Were the licence plates being taken of all the protesters there, at that time? Will the banks freeze the accounts of all the participants? Will the insurance of every vehicle which was parked there be suspended?

Why the hell not?

How is it that blockade in the B.C. hinterland was not a big deal, but honking horns in Ottawa – well, that was the end of the world? I have two friends who live in Ottawa, and to hear them talk, you would have thought the Visigoths were sacking Rome, I mean Ottawa.

Will the Trudeau government, which saw the necessity of invoking the Emergencies Act, order an immediate deployment of RCMP from Ottawa to where the real threat apparently is – northern British Columbia? Will those Mounties now guard workers at night, or take away jerry cans from protesters in Ottawa?

Can the Liberals, or anyone in Ottawa, please point to destroyed rock trucks, the toppled excavator or loader on Ottawa Streets?

Two damaged rock trucks.
Photo courtesy Coastal GasLink

Can they please show us the axe holes in vehicles?

Axe marks on pickup truck.

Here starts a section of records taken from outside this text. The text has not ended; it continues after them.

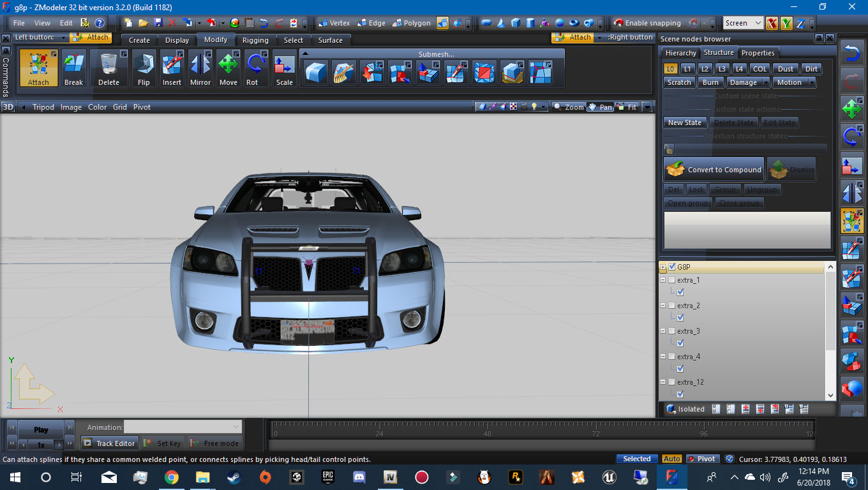Open the Screen coordinate system dropdown
The image size is (868, 490).
pos(743,23)

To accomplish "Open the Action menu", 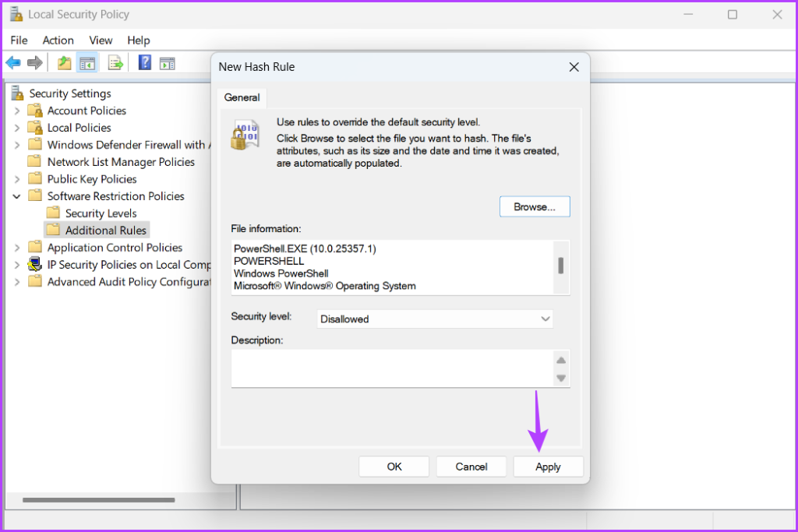I will pyautogui.click(x=58, y=41).
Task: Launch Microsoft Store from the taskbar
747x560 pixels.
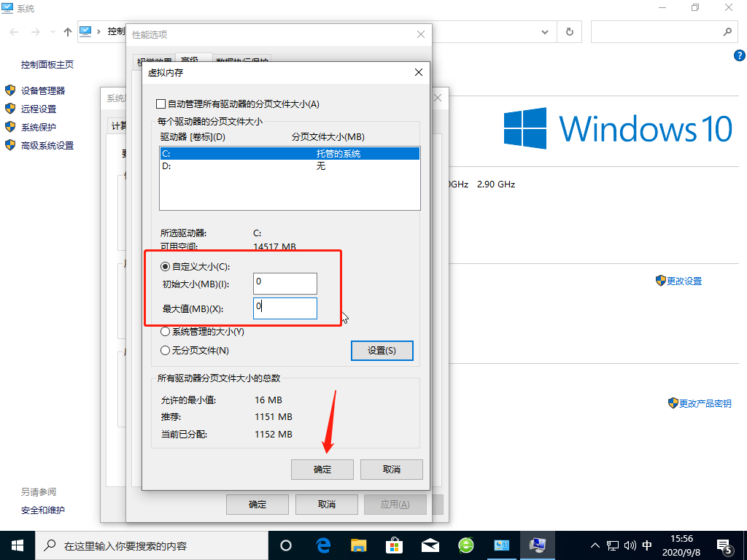Action: [x=394, y=545]
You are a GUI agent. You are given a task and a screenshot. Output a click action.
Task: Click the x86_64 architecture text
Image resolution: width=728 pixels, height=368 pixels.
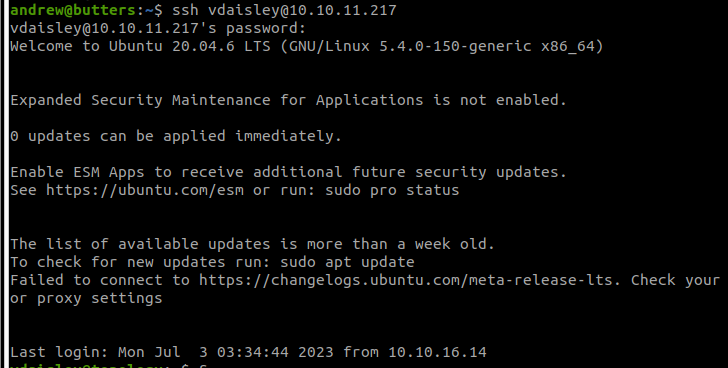click(567, 46)
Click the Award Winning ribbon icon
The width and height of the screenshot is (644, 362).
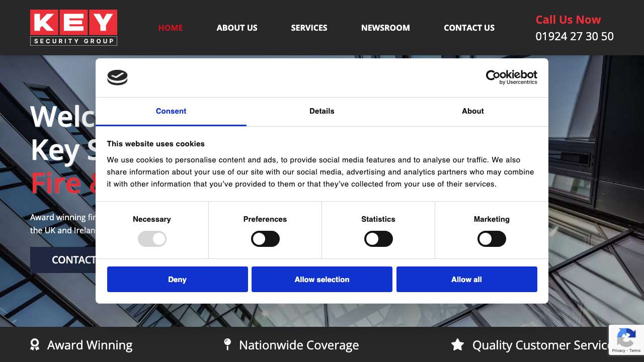(x=35, y=345)
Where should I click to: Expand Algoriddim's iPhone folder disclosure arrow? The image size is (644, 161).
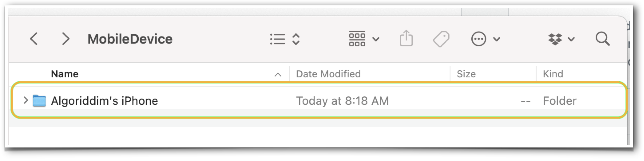[26, 100]
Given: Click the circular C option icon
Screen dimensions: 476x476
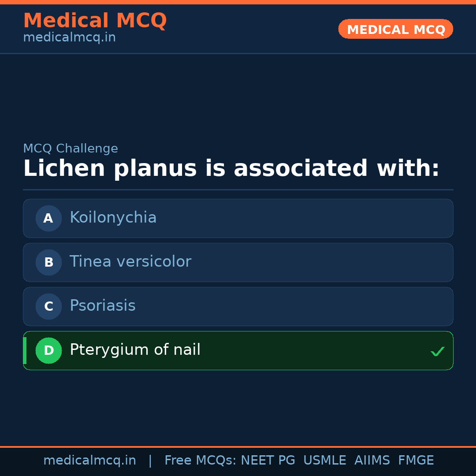Looking at the screenshot, I should 48,306.
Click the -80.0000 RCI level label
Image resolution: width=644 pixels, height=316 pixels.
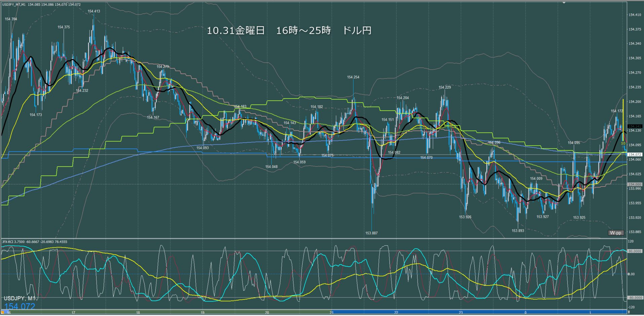click(635, 298)
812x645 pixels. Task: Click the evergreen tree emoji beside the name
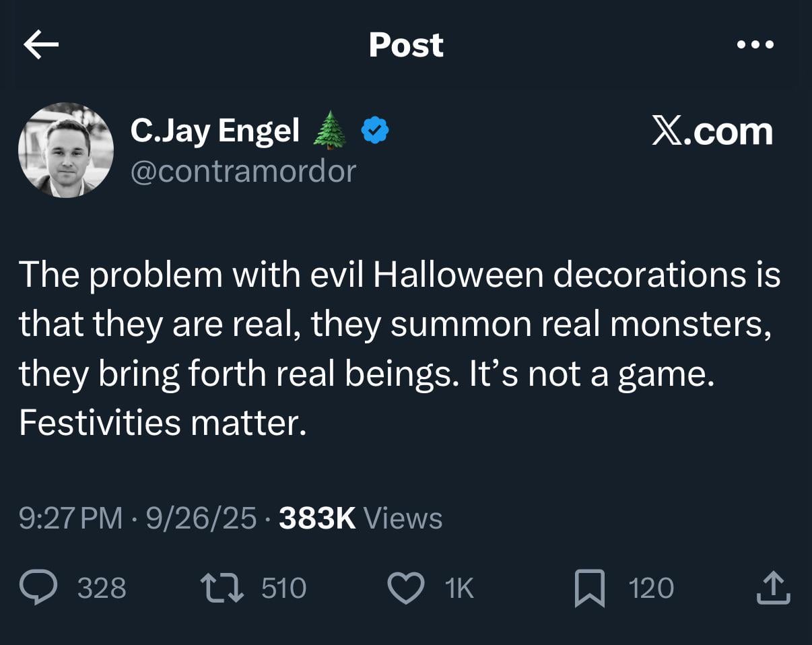click(x=330, y=131)
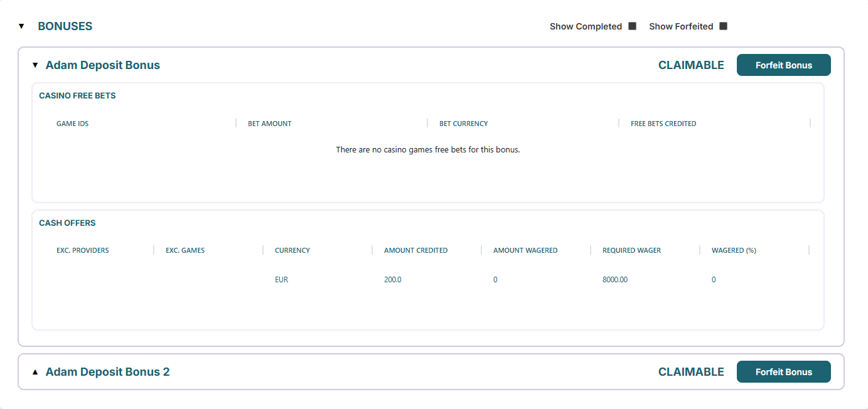Click the BET AMOUNT column header
The image size is (868, 409).
[x=269, y=124]
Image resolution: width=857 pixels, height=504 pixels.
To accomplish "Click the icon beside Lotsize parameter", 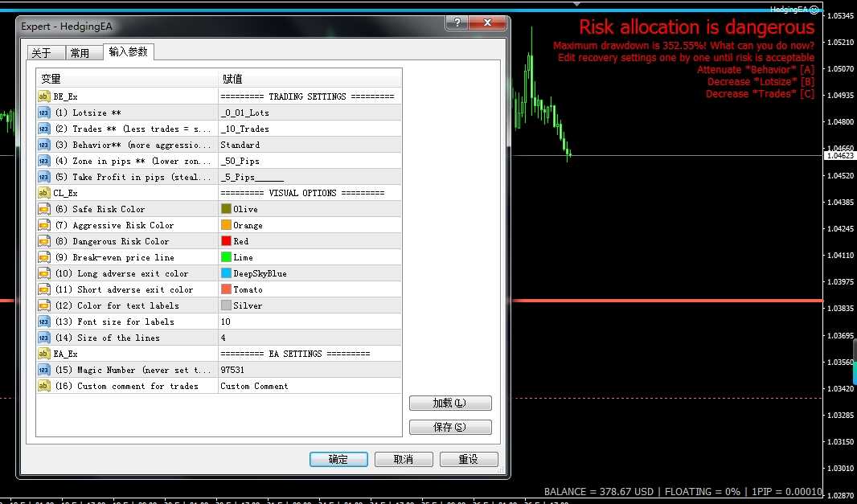I will (x=45, y=113).
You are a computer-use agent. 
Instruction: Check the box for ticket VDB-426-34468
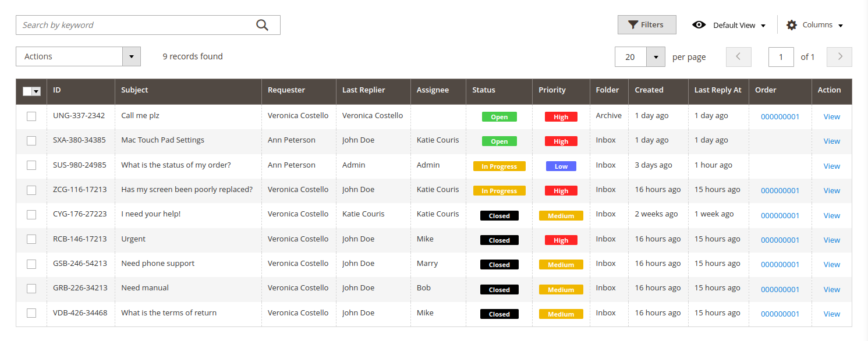pyautogui.click(x=31, y=313)
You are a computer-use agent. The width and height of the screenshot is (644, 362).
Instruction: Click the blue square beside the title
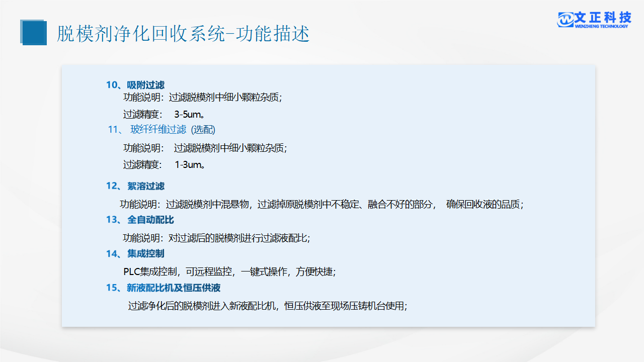click(x=33, y=33)
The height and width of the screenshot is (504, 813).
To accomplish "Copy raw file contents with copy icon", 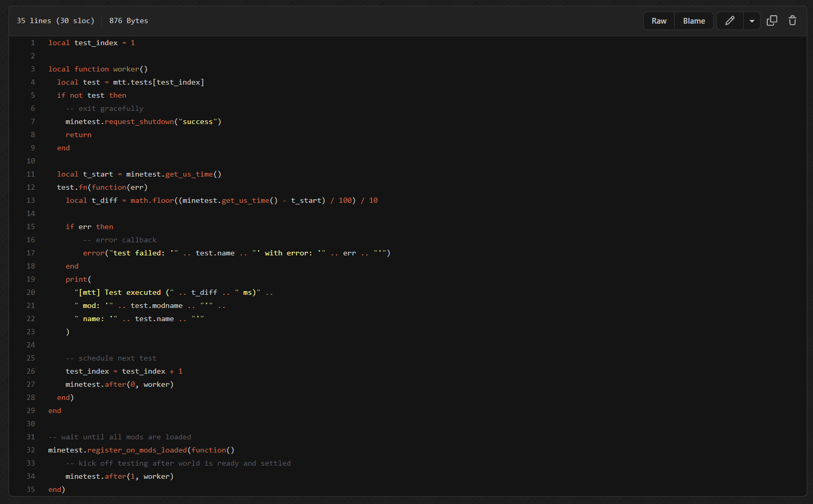I will coord(771,21).
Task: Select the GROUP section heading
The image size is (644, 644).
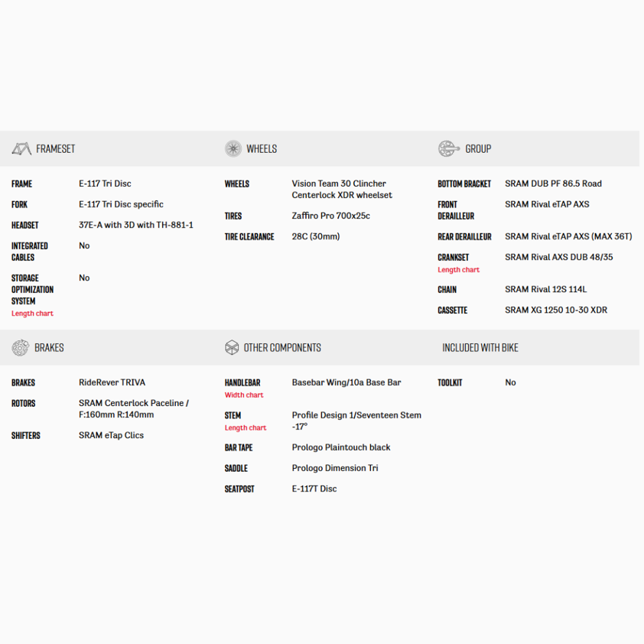Action: pyautogui.click(x=478, y=148)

Photo courtesy Coastal GasLink

How about the destroyed buildings, like the shacks in B.C.?

Damaged shack. Photo courtesy Coastal GasLink

“The illegal blockades and occupations, are not peaceful protests. They have to stop,” Trudeau said in Parliament supporting the Emergencies act. He tweeted as such on Thursday night. He did not, however, tweet about the attack on B.C. pipeline workers.

While the words “terrorist” have been loosely used to describe the Ottawa protesters, and anti-terrorism legislation used to counter them, a crew of pipeline workers were truly terrorized in B.C.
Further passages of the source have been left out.